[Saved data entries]
_ _ _ _

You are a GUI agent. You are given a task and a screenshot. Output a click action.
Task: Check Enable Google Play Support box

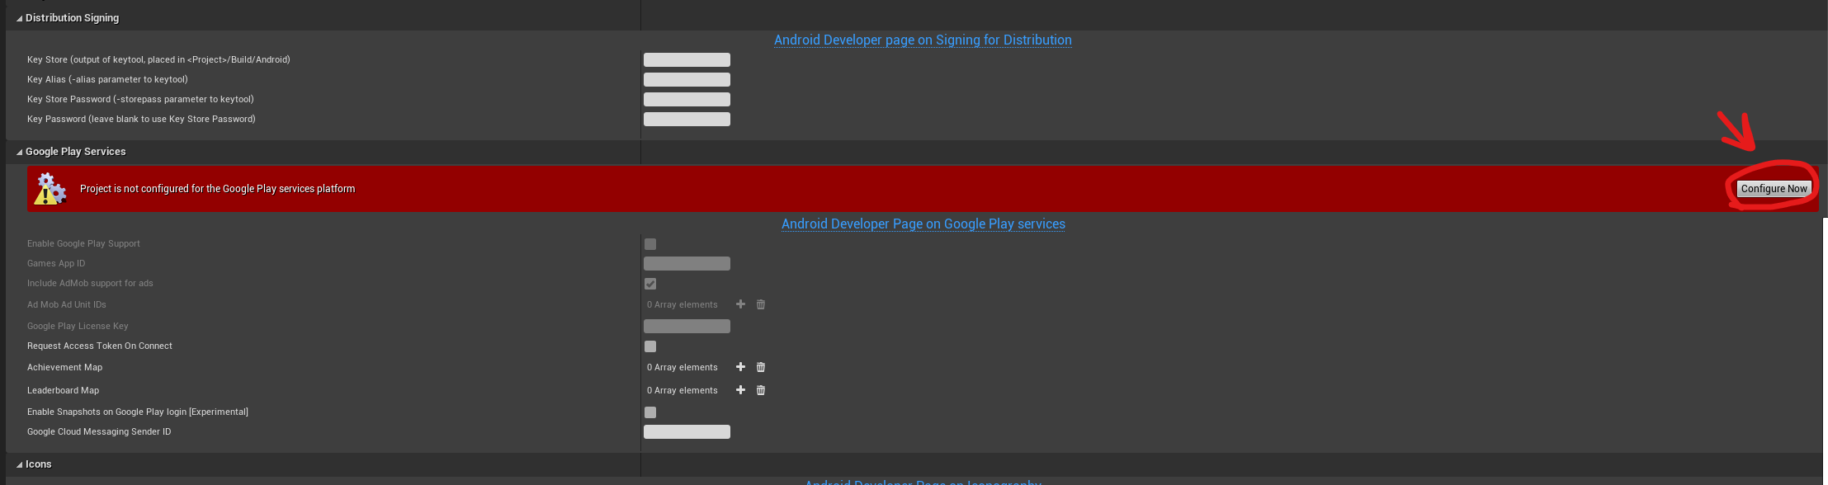point(650,244)
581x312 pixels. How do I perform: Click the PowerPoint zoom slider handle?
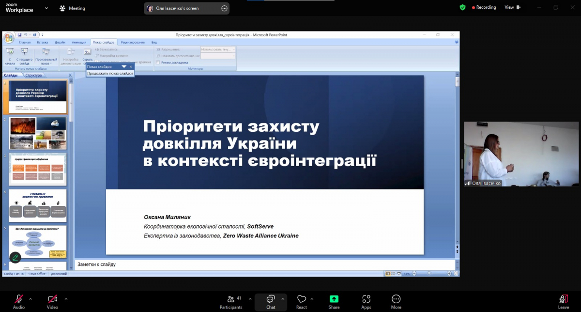tap(430, 274)
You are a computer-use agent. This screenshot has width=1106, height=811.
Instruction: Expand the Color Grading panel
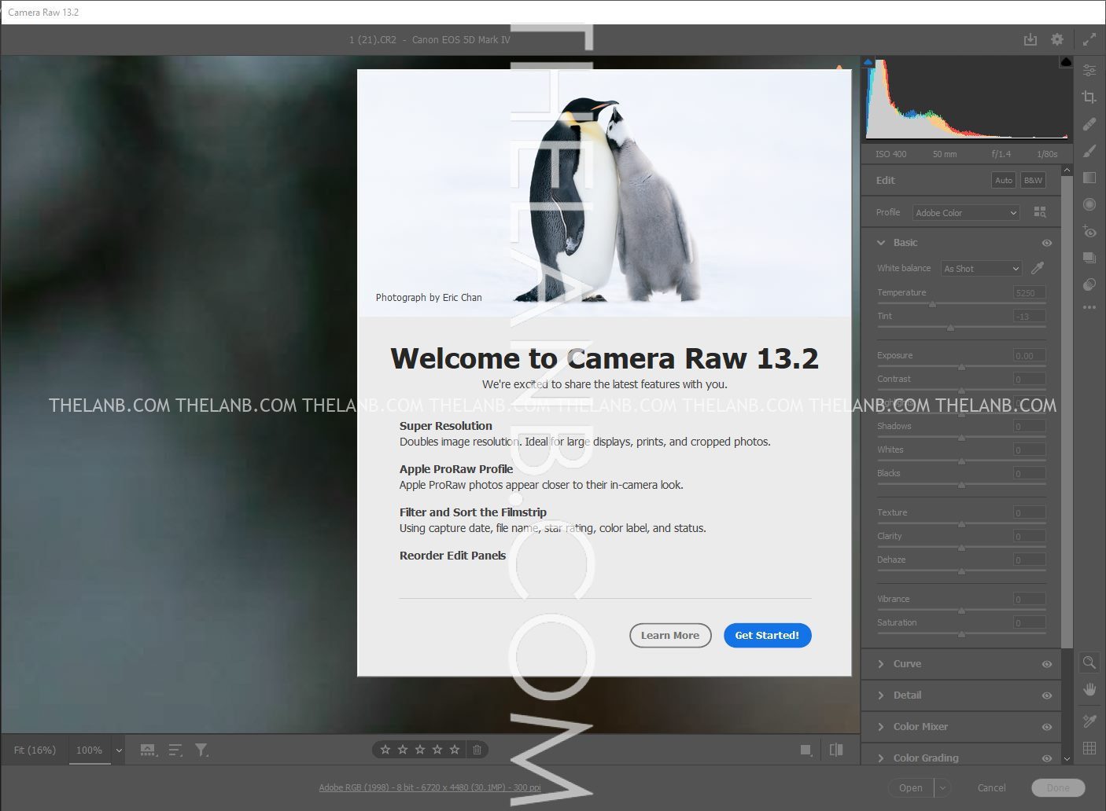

_ _ _ _

ABOUT THIS EXERCISE: Leave out each picture and extract the lines from the one containing "581x312 pixels. How" through the end of the records above, inclusive, exactly as they stand.

TASK OUTPUT:
581x312 pixels. How do I perform: Click the PowerPoint zoom slider handle?
tap(430, 274)
You are a computer-use agent. This screenshot has width=1106, height=811.
Instruction: Expand the Color Grading panel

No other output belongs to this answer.